▶ **Requirements**: In the mailing-list thread on dDoS attacks, which services does Michiel say his NAT box runs?

▶ **Document segment**:
Re: dDoS attacks
Han Boetes wrote: Not so much as a direct reply but more as to share what happened when I was ddossed a few month ago. The thing that brought my pc to it's knees was pflog trying to log it all. Once I found that out I disabled logging and Then I hardly had a connection because my upload caused by the replies of my return-rst firewall stuffed the upload. After that I disabled return-rst I got a continous stream of 50kb/s and I barely noticed I was ddossed. So my suggestion would be to put in triggers in pf that would go of at certain levels that would indicate a ddos, after which logging and return-rst is disabled. Perhaps pflog could go in another mode that gathers much less detailed info. one could accomplish such a thing without any changes to pf - just a small daemon (perhaps a script) which monitors some statistic (eg.g. denied packets) and switches rulesets if it is exceeded. -d
Re: dDoS attacks
On Tue, 5 Nov 2002 17:28:18 -0500 jolan [EMAIL PROTECTED] wrote: On Tue, Nov 05, 2002 at 02:49:42PM +0100, Michiel van Baak wrote: Anyone who can enlighten me ? ddos attacks need to be blocked at the router and even then it doesn't mean you're going to come away from one unscathed. - jolan I know they have to block it in the router. But that's not the case with my network and now I want to block them in the router here. It's a box that does NAT for our internal net and runs smtp,pop3,www,https and ssh Is there a way to do it with pf? Michiel
RE: dDoS attacks
Hi List, The host that is being attacked, there isn't much you can do about a dDos. I wonder on the other side what can be done (by pf) to prevent the host being used as a zombie spawning (spoofed) packets like mad. Anybody a clue? Sacha
Re: dDoS attacks
On Wed, Nov 06, 2002 at 12:44:38PM +0100, Sacha Ligthert wrote: I wonder on the other side what can be done (by pf) to prevent the host being used as a zombie spawning (spoofed) packets like mad. Anybody a clue? you can stop spoofed packets from going out by only passing things out which have the ip address of the external interface as the source addr. of course you need root to spoof packets, so chances are whoever is doing the spoofing can also modify your pf rules. - jolan
Re: dDoS attacks
On Wed, 2002-11-06 at 07:13, Daniel Hartmeier wrote: There's a link to a patch for pf that allows further session limiting on honeynet.org. Thanks for the tip. Any plans to include this patch in future releases? -J.

▶ **Collected data**:

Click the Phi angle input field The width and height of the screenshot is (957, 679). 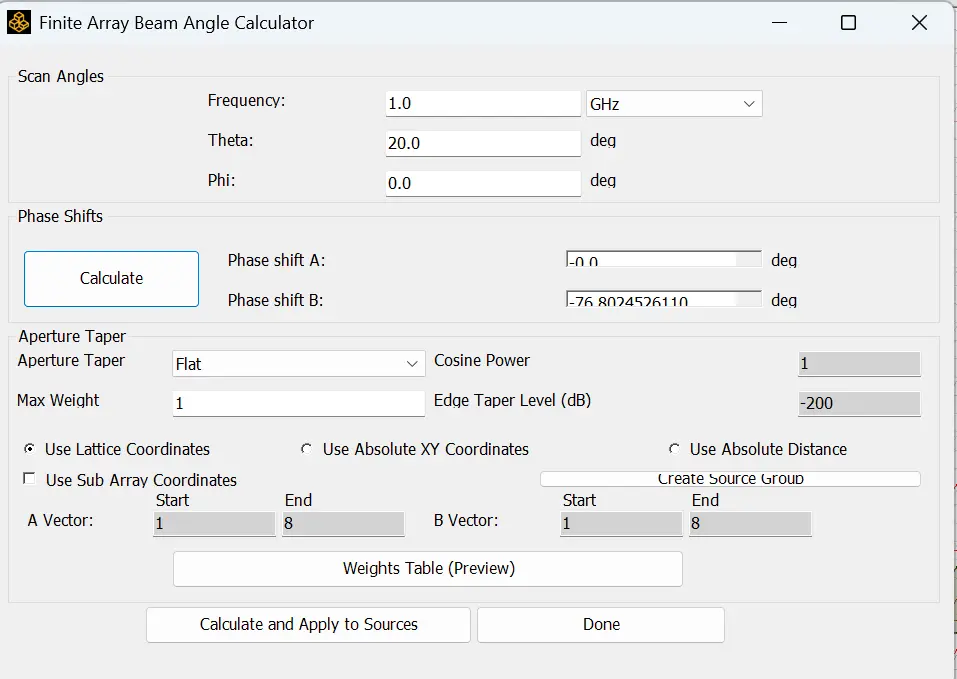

▶ **Written response**: It runs smtp, pop3, www, https and ssh.